**Data provided**
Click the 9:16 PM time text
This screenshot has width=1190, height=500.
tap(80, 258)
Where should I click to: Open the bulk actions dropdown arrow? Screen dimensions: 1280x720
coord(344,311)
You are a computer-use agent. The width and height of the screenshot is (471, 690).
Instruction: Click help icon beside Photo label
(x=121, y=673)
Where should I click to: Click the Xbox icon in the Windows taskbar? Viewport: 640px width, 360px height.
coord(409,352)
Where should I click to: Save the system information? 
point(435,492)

* * *

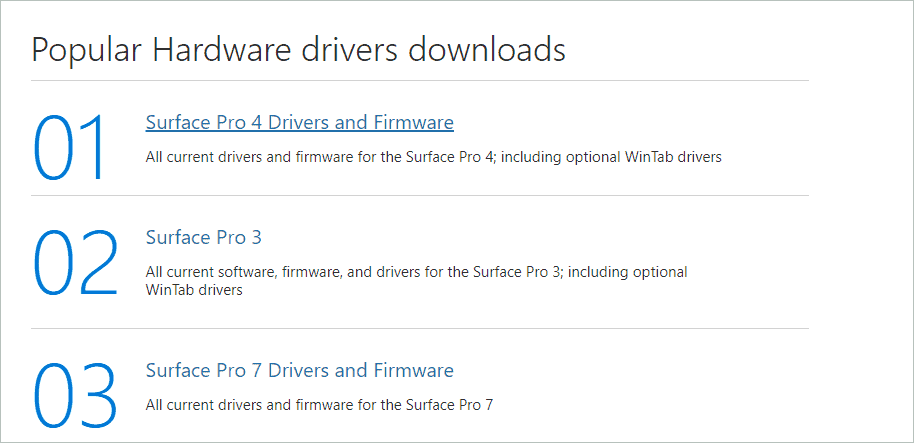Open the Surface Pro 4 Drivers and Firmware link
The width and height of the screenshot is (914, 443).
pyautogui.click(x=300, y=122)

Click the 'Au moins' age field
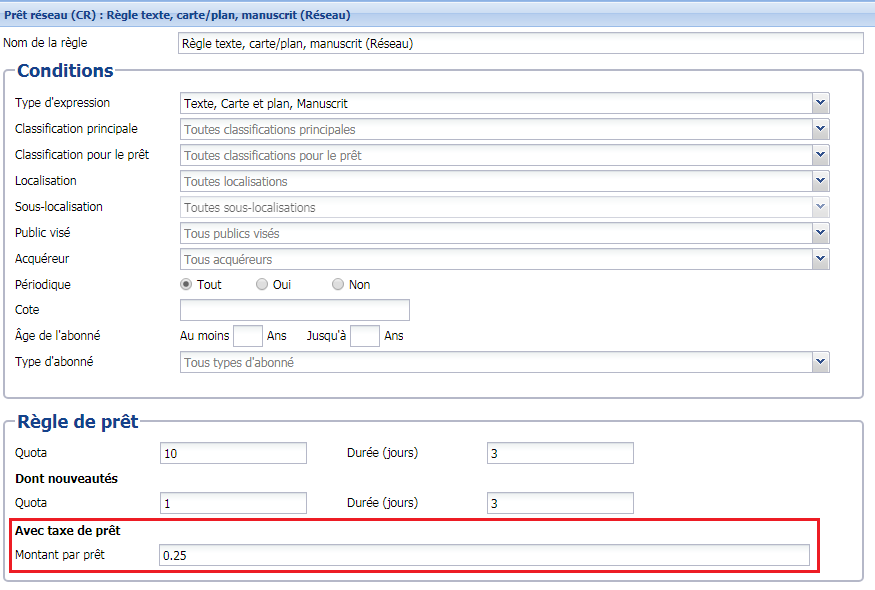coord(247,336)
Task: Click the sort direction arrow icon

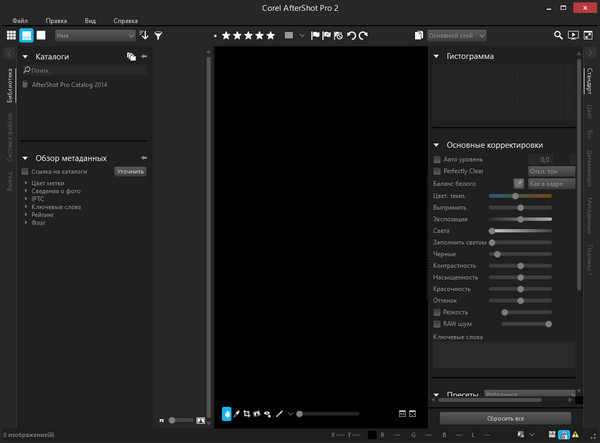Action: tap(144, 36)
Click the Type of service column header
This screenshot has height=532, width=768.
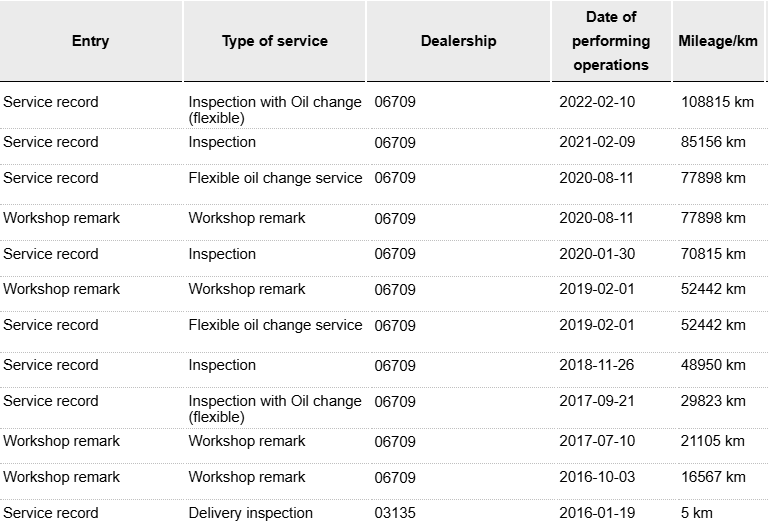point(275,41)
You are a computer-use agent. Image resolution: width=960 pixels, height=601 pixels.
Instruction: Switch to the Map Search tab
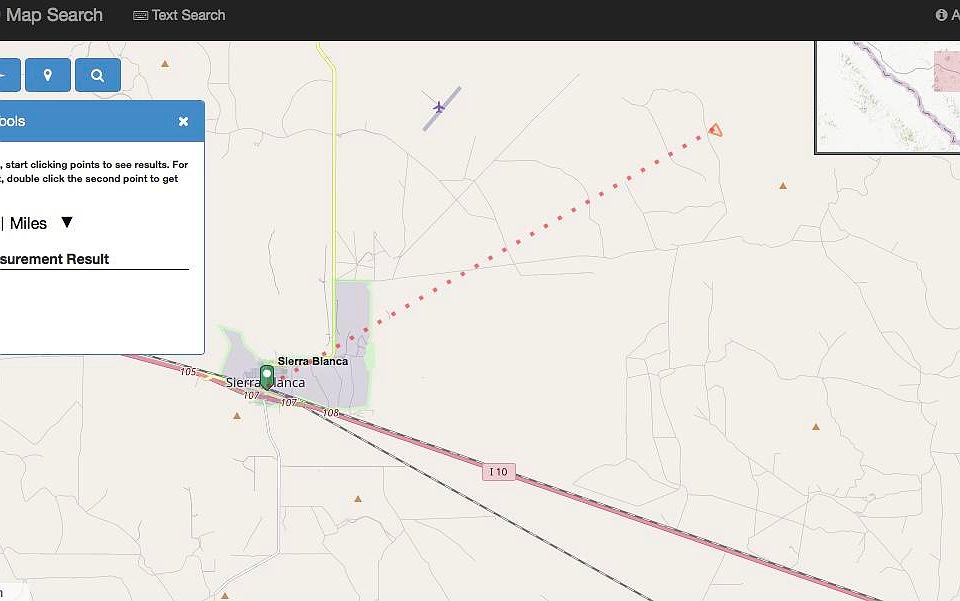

**Problem requirements**
Look above for the line containing "Task: Click the sort direction arrow icon", then write out every line from there down to the line containing "Instruction: Switch to the Map Search tab", that line included, with no pictures.

**Output**
Task: Click the sort direction arrow icon

Action: tap(144, 36)
Click the Type of service column header
This screenshot has height=532, width=768.
point(275,41)
You are a computer-use agent. Image resolution: width=960 pixels, height=601 pixels.
Instruction: Switch to the Map Search tab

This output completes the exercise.